FOR all the rhetoric on the need to promote informational technology, Nepal lags for behind compared to other countries in the South Asian region. The governments in the past have time and again stressed on the indispensability of developing information technology for the crucial inputs it can provide to development. In this age and time, no nation can be expected to move forward much on the path of development unless informational technology is embraced at least to a reasonable level. Nepal’s IT industry, to be sure, has moved much over the last decade, owing primarily to private entrepreneurship and a growing number of IT professionals. The private sector was quick to capitalise on the international IT boom and began to adopt information technology more and more. However, for IT to really grow in any country, the state too has to invest as far as its resources permit. Here, many IT professionals have lamented that the state has not done enough to create such conditions. They hold that the government has to go beyond lip-service in actively promoting IT. In response to such demands and out of the realisation that IT development needed a focused approach, the government did come out with IT Policy 2000 two years ago. One of the chief highlights of that policy was construction of an IT park.

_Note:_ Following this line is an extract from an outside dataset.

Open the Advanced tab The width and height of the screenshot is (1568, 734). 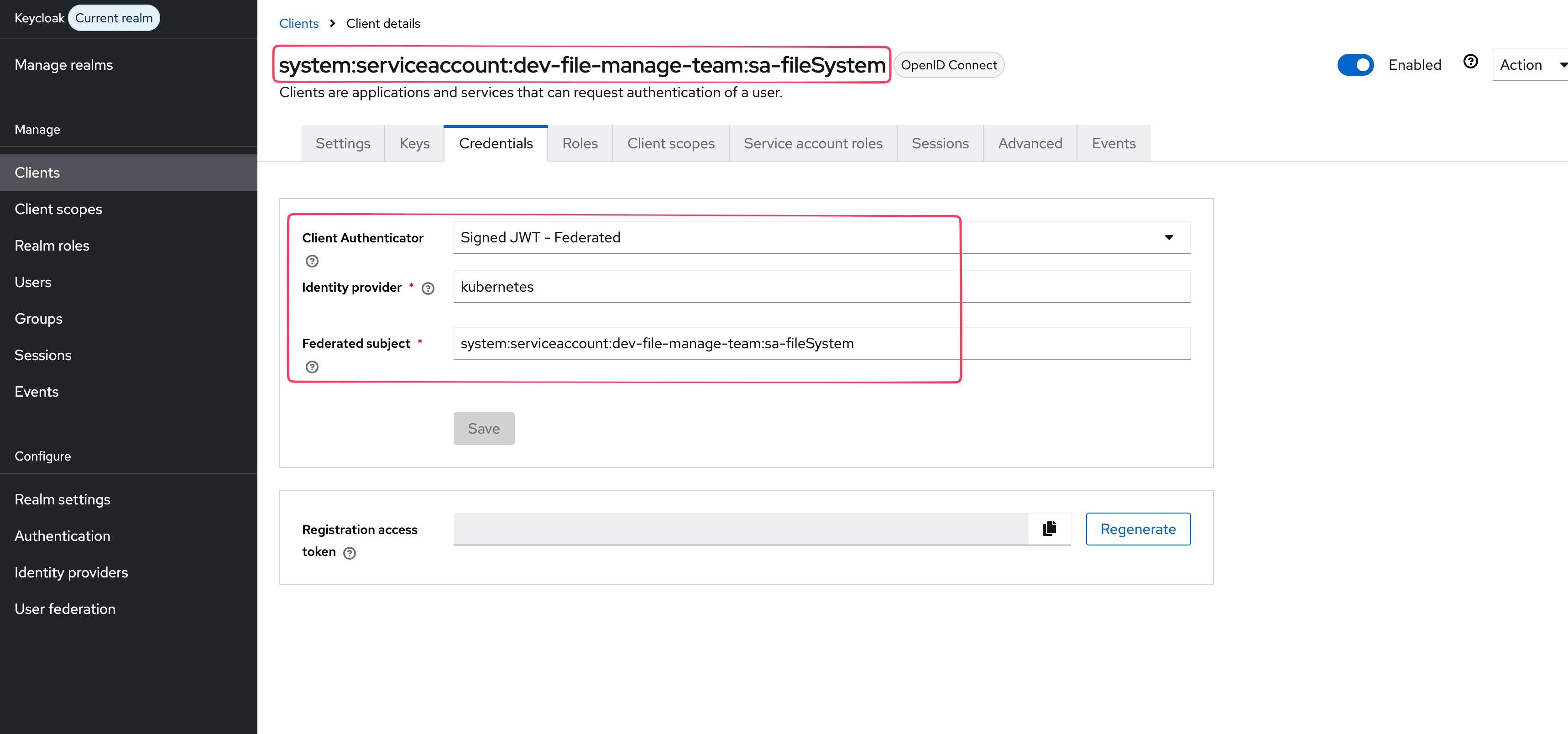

Although it began two years ago, the IT park construction is still under way in Banepa municipality of Kavrepalanchok. A news report in this daily quotes the Ministry of Science and Technology (MoST) officials as saying the construction will be completed by next year. Though the delay in construction has cost much time, it should still be good news that Nepal will have its first IT park by next year. When it is completed and begins to function smoothly, the IT park can be expected to be a shot in the arm for the country’s IT industry, because of the facilities it will provide to entrepreneruships who for lack of such a comprehensive support system have been pretty much left on their own so far. According to the news report, in the first phase, the IT park will have the most sophisticated telecommunication tower, connection of local telephone within the Kathmandu Valley and installation of optical fibre in the Banepa Municipality. The 190-million-rupee IT park will provide all the facilities related to IT to entrepreneurs who can run their business across the country. Though the test of the IT park will naturally lie in what kind of help it will give to such entrepreneurs smoothly, the immediately priority for the government in this connection should be complete the park as soon as possible, well recognising that IT is when it comes to provide some essential inputs to the country’s economic and social development.